(Dataset extract):
______________________________

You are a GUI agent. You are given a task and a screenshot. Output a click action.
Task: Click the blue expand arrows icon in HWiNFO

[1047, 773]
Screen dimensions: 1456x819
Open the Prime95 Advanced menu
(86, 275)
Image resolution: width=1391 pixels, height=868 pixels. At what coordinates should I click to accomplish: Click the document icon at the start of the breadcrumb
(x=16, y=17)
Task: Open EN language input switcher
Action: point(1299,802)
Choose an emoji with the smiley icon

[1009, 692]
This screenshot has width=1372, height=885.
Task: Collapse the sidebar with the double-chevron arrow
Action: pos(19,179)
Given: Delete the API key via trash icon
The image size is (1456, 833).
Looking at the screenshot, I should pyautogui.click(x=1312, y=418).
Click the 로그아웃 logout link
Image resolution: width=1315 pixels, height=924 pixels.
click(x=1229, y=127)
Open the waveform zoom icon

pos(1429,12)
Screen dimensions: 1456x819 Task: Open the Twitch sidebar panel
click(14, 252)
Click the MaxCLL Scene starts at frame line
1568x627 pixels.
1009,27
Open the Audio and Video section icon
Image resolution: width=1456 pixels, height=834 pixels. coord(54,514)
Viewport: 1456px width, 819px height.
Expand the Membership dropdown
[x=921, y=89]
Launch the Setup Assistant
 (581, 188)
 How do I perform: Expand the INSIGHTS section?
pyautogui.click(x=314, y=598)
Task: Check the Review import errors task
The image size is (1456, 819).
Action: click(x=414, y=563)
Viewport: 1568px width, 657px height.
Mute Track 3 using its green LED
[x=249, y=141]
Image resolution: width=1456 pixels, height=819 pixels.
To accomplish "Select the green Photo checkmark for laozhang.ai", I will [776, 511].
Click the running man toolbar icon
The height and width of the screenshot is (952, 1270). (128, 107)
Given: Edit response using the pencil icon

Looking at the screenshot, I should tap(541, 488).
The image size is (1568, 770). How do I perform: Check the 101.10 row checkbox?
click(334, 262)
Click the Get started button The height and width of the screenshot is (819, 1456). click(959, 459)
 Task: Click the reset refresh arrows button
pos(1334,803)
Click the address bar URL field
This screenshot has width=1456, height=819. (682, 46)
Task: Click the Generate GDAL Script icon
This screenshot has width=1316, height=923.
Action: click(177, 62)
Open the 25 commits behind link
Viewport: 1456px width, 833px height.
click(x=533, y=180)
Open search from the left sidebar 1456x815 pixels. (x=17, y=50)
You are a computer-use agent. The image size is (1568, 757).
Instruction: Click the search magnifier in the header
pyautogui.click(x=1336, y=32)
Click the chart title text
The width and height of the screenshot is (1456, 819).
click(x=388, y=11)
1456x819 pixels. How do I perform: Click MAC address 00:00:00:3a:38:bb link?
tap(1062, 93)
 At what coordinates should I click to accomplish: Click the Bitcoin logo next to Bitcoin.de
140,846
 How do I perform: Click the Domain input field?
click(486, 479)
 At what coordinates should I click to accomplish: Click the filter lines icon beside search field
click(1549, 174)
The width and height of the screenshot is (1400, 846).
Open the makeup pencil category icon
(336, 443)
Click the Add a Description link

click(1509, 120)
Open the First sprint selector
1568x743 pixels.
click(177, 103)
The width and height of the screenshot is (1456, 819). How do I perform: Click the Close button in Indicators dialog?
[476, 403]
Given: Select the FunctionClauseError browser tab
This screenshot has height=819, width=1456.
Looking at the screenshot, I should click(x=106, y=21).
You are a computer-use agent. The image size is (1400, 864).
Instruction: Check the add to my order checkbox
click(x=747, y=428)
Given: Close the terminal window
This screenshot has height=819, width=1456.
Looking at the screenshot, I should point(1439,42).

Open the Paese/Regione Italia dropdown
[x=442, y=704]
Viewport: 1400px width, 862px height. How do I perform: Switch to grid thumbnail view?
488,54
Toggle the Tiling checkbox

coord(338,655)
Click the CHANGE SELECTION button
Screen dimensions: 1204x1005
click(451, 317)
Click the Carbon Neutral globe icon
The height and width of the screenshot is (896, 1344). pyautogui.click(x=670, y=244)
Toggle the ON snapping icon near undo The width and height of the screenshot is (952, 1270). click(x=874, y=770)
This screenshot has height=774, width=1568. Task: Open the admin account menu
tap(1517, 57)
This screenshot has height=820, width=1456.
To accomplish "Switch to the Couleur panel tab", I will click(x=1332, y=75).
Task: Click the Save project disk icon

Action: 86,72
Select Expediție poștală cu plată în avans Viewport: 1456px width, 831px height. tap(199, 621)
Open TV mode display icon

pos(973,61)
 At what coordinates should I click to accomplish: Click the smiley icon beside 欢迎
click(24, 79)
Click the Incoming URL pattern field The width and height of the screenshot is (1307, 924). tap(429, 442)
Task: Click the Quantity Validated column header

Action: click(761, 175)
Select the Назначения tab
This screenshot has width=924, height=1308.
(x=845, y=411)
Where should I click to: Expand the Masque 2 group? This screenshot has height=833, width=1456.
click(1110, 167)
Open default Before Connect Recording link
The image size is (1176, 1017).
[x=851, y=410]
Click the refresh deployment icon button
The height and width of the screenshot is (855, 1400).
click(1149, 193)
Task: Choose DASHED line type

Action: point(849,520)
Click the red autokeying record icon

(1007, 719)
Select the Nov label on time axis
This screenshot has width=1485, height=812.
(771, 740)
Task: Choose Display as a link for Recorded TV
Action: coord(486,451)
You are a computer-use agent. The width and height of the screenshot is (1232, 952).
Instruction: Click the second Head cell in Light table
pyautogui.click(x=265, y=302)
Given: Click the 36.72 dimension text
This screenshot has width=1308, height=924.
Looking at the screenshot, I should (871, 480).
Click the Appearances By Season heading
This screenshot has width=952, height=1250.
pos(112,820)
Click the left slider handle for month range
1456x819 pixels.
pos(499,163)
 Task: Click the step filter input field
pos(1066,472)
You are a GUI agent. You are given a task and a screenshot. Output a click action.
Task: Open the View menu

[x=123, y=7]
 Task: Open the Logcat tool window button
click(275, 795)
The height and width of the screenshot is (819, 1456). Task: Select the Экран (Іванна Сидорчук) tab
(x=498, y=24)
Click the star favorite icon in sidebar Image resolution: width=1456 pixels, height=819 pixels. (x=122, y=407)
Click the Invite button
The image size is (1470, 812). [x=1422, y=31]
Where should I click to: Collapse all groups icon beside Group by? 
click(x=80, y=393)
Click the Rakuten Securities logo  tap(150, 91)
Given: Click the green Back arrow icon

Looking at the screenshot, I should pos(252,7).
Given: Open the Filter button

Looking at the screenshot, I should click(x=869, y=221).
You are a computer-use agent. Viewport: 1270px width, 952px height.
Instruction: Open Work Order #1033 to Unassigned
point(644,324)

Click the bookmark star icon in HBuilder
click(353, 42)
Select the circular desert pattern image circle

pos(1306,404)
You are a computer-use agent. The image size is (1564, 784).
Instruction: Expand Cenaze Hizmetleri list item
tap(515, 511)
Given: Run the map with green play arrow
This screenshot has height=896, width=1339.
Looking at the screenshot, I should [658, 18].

______________________________

(Your instructions): Write out only what runs from the line holding "You are a computer-use agent. Viewport: 1270px" through the last line of the records, exactly as shown.

(Answer to this exercise):
You are a computer-use agent. Viewport: 1270px width, 952px height.
Instruction: Open Work Order #1033 to Unassigned
point(644,324)

Click the bookmark star icon in HBuilder
click(353, 42)
Select the circular desert pattern image circle

pos(1306,404)
You are a computer-use agent. The image size is (1564, 784).
Instruction: Expand Cenaze Hizmetleri list item
tap(515, 511)
Given: Run the map with green play arrow
This screenshot has height=896, width=1339.
Looking at the screenshot, I should [658, 18].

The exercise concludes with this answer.